Amazing! I had actually heard about solomonoff induction before but my brain didn't make the connection. Thanks for the shortcut =)

tel · 2024-07-23T17:27:13 1721755633

You can sort of do this over a suitably large (or infinite) family of models all mixed, but from an epistemological POV that’s pretty unsatisfying.

From a practical POV it’s pretty useful and common (if you allow it to describe non- and semi-parametric models too).

bsmith · 2024-07-23T07:30:20 1721719820

Couldn't you just add a control (PID/Kalman filter/etc) to coverage on a stability of some local "most" truth?

bubblyworld · 2024-07-23T10:07:08 1721729228

Could you elaborate? To be honest I have no idea what that means.

_hark · 2024-07-23T13:30:17 1721741417

I think what you're getting at is the construction of the sample space - the space of outcomes over which we define the probability measure (e.g. {H,T} for a coin, or {1,2,3,4,5,6} for a die).

Let's consider two possibilities:

1. Our sample space is "incomplete"

2. Our sample space is too "coarse"

Let's discuss 1 first. Imagine I have a special die that has a hidden binary state which I can control, which forces the die to come up either even or odd. If your sample space is only which side faces up, and I randomize the hidden state appropriately, it appears like a normal die. If your sample space is enlarged to include the hidden state, the entropy of each roll is reduced by one bit. You will not be able to distinguish between a truly random coin and a coin with a hidden state if your sample space is incomplete. Is this the point you were making?

On 2: Now let's imagine I can only observe whether the die comes up even or odd. This is a coarse-graining of the sample space (we get strictly less information - or, we only get some "macro" information). Of course, a coarse-grained sample space is necessarily an incomplete one! We can imagine comparing the outcomes from a normal die, to one which with equal probability rolls an even or odd number, except it cycles through the microstates deterministically e.g. equal chance of {odd, even}, but given that outcome, always goes to next in sequence {(1->3->5), (2->4->6)}.

Incomplete or coarse sample spaces can indeed prevent us from inferring the underlying dynamics. Many processes can have the same apparent entropy on our sample space from radically different underlying processes.

bubblyworld · 2024-07-23T15:05:54 1721747154

Right, this is exactly what I'm getting at - learning a distribution over a fixed sample space can be done with Bayesian methods, or entropy-based methods like the OP suggested, but I'm wondering if there are methods that can automatically adjust the sample space as well.

For well-defined mathematical problems like dice rolling and fixed classical mechanics scenarios and such, you don't need this I guess, but for any real-world problem I imagine half the problem is figuring out a good sample space to begin with. This kind of thing must have been studied already, I just don't know what to look for!

There are some analogies to algorithms like NEAT, which automatically evolves a neural network architecture while training.

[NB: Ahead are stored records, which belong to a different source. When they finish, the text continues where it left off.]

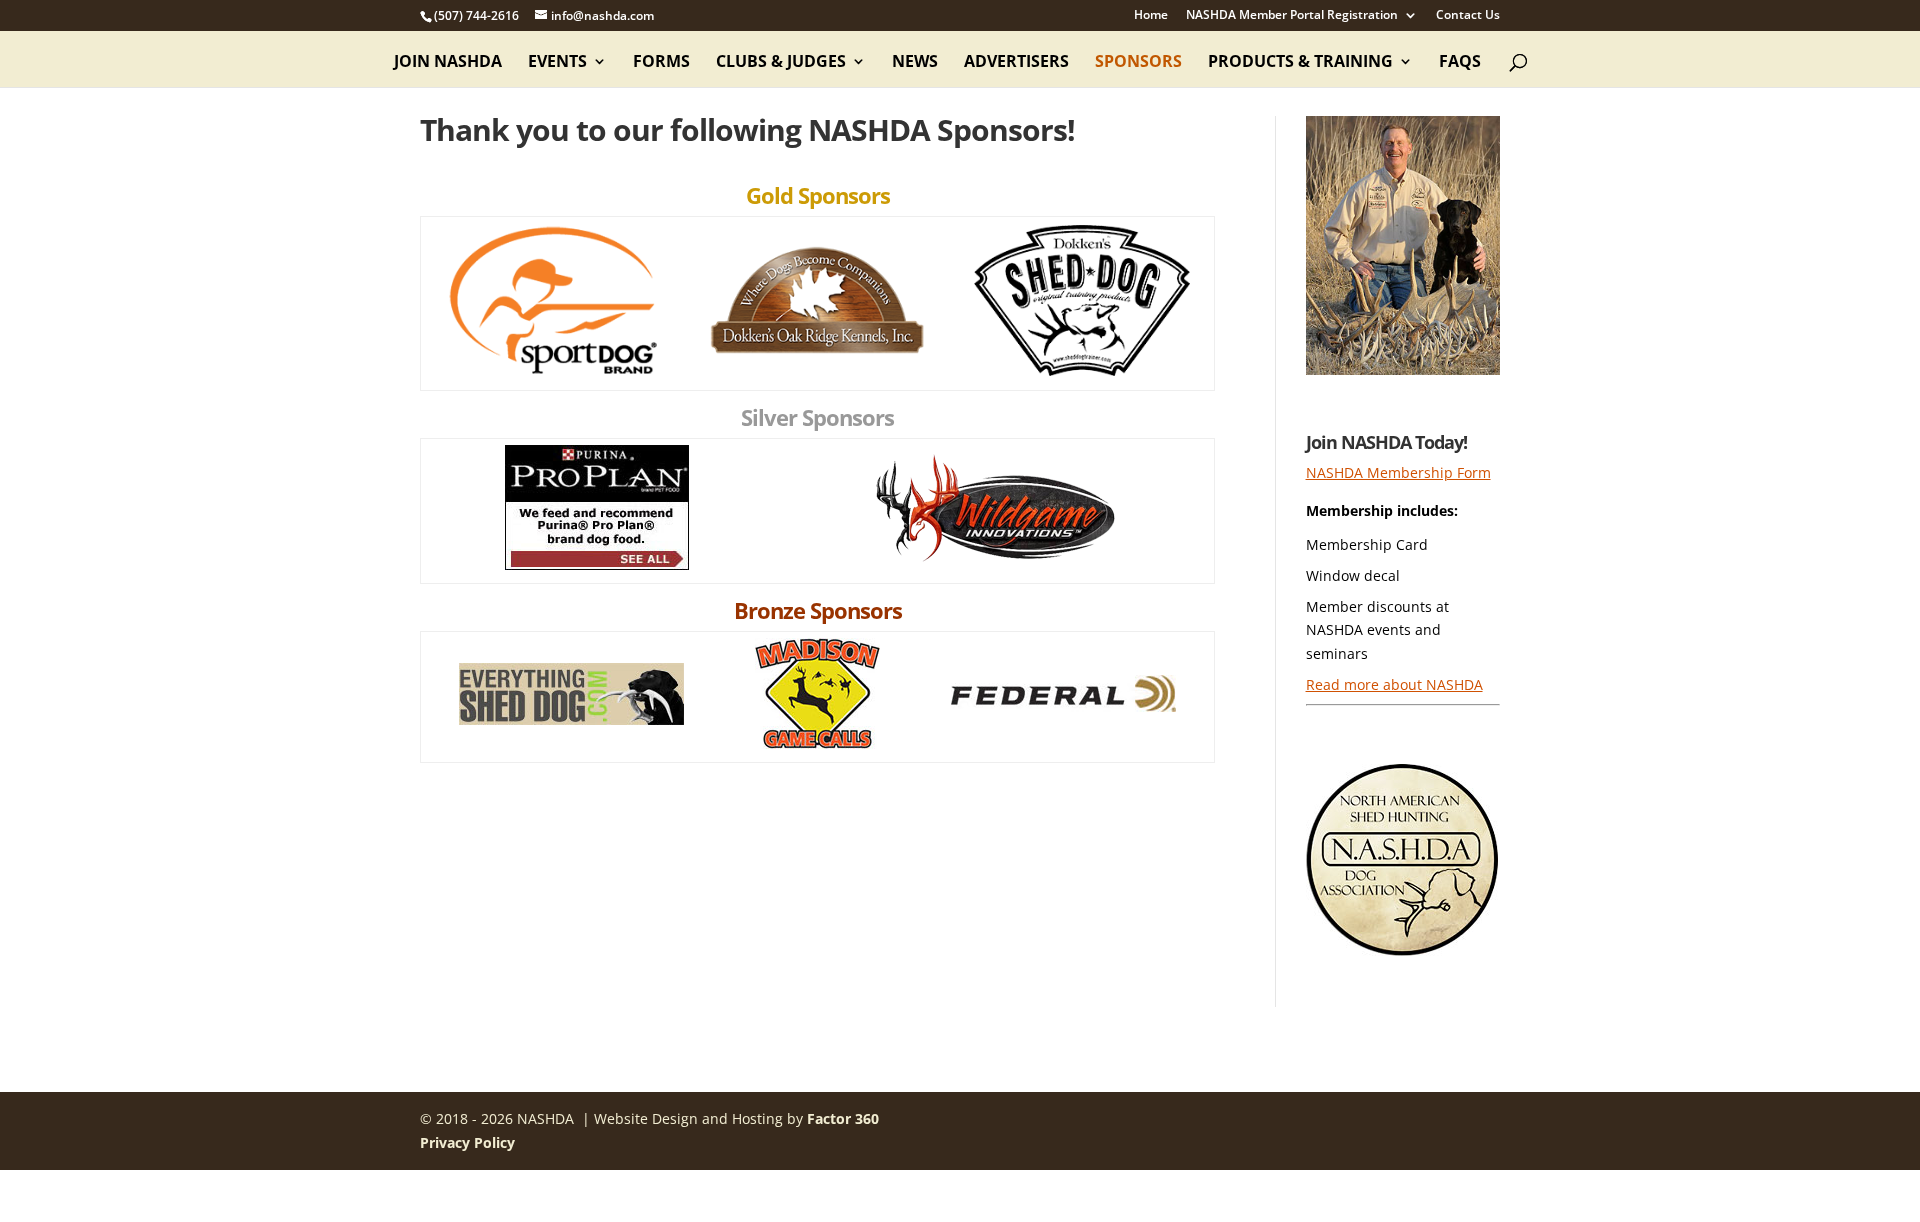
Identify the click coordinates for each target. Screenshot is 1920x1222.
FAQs (1460, 63)
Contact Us (1468, 16)
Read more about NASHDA (1394, 684)
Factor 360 (843, 1118)
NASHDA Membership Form (1398, 472)
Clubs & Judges (781, 63)
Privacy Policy (467, 1142)
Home (1151, 16)
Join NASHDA (448, 63)
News (915, 63)
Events (557, 63)
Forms (661, 63)
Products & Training (1300, 63)
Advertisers (1016, 63)
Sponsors (1138, 63)
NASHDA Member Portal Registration (1292, 16)
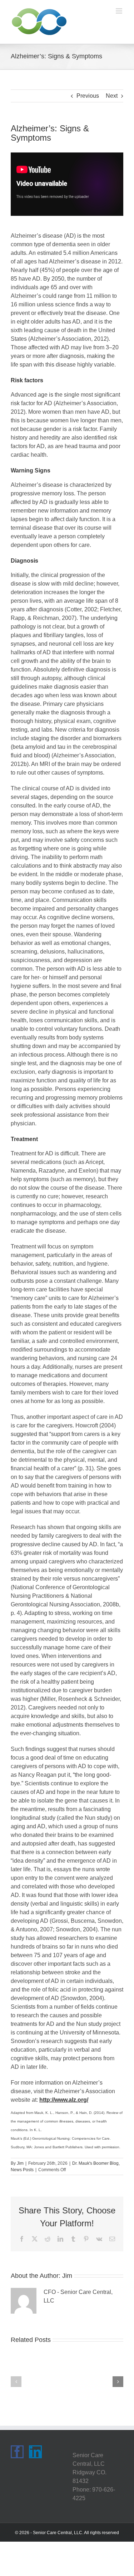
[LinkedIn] (35, 2451)
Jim (20, 2163)
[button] (16, 2381)
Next (112, 96)
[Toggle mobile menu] (119, 11)
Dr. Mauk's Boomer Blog (95, 2163)
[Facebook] (17, 2451)
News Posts (22, 2169)
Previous (87, 96)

But that's obviously a very different context.

_hark · 2024-07-23T17:59:34 1721757574

We could discuss completeness of the sample space, and we can also discuss completeness of the hypothesis space.

In Solomonoff Induction, which purports to be a theory of universal inductive inference, the "complete hypothesis space" consists of all computable programs (note that all current physical theories are computable, so this hypothesis space is very general). Then induction is performed by keeping all programs consistent with the observations, weighted by 2 terms: the programs prior likelihood, and the probability that program assigns to the observations (the programs can be deterministic and assign probability 1).

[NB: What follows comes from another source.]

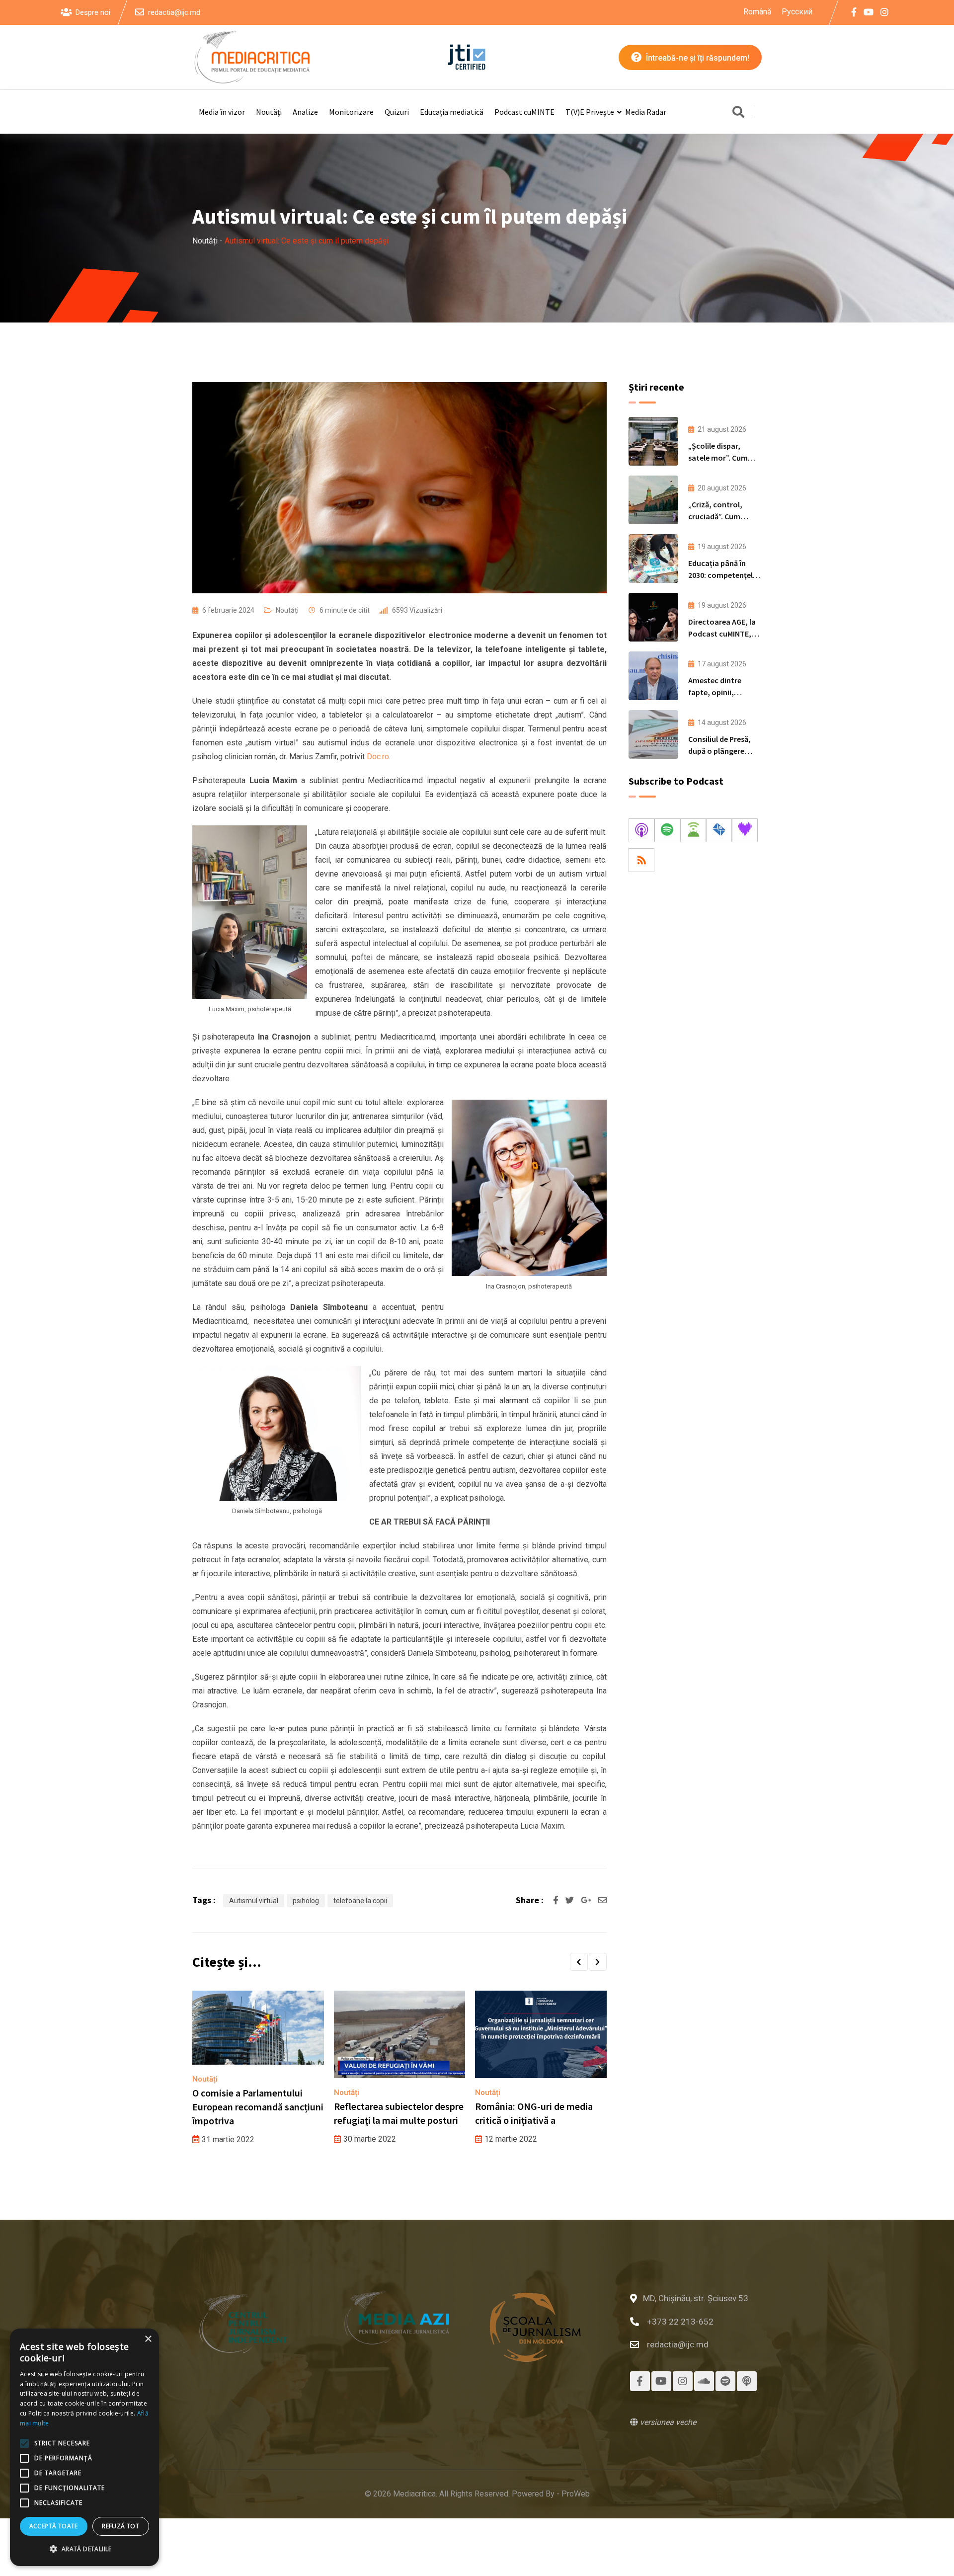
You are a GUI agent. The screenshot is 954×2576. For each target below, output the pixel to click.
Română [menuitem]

The "prior likelihood" in Solomonoff Induction is the program's complexity (well, 2^(-Complexity), where the complexity is the length of the shortest representation of that program.

Altogether, the procedure looks like: maintain a belief which is a mixture of all programs consistent with the observations, weighted by their complexity and the likelihood they assign to the data. Of course, this procedure is still limited by the sample/observation space!

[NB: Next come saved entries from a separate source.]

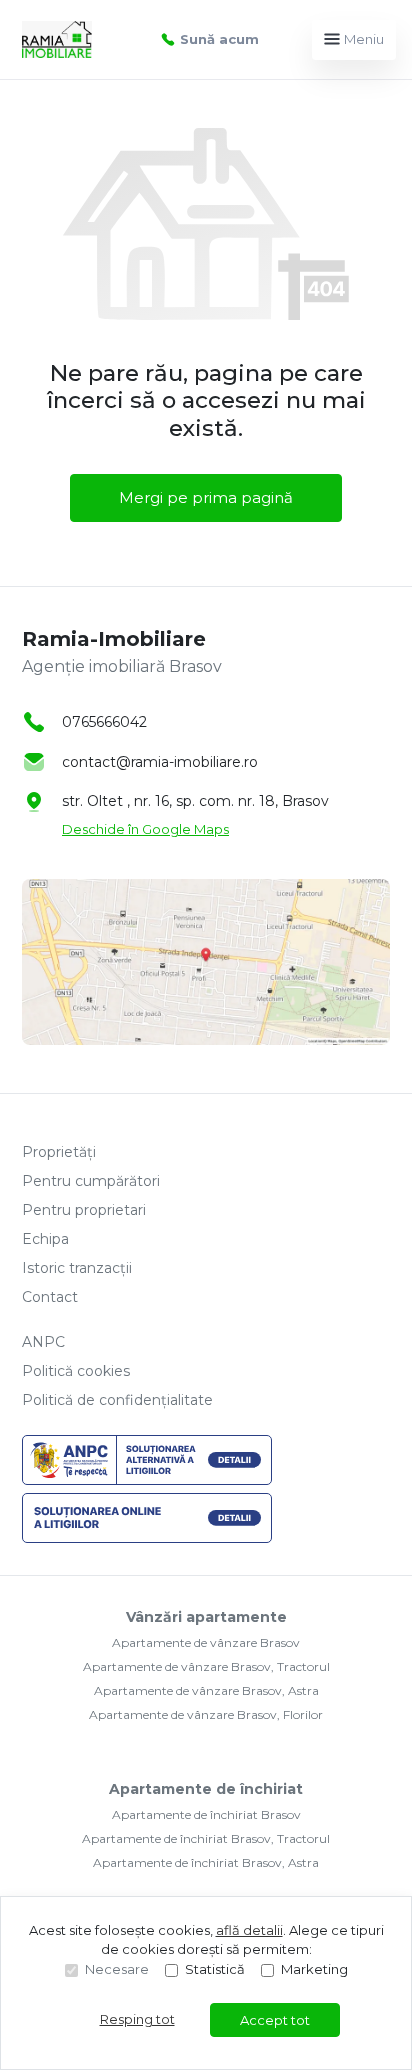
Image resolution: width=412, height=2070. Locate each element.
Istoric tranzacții (77, 1268)
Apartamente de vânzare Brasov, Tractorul (206, 1666)
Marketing (314, 1969)
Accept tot (275, 2020)
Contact (50, 1297)
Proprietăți (59, 1152)
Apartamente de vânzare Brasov (206, 1642)
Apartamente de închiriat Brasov (206, 1814)
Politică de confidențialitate (117, 1400)
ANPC (43, 1342)
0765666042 (104, 722)
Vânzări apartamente (206, 1617)
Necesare (117, 1969)
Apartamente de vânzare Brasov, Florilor (206, 1714)
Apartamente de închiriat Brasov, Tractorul (206, 1838)
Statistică (215, 1969)
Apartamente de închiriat (206, 1789)
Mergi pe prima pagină (206, 497)
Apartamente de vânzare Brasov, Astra (206, 1690)
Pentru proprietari (84, 1210)
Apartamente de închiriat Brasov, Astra (206, 1862)
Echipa (45, 1239)
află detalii (249, 1930)
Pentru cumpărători (91, 1181)
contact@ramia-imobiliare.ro (160, 762)
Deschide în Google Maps (145, 829)
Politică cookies (76, 1371)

That's our best formal theory of induction in a nutshell.

bubblyworld · 2024-07-24T08:00:06 1721808006

Someone else pointed me to Solomonoff induction too, which looks really cool as an "idealised" theory of induction and it definitely solves my question in abstract. But there are obvious difficulties with that in practice, like the fact that it's probably uncomputable, right?

I mean I think even the "Complexity" coefficient should be uncomputable in general, since you could probably use a program which computes it to upper bound "Complexity", and if there was such an upper bound you could use it to solve the halting problem etc. Haven't worked out the details though!

Would be interesting if there are practical algorithms for this. Either direct approximations to SI or maybe something else entirely that approaches SI in the limit, like a recursive neural-net training scheme? I'll do some digging, thanks!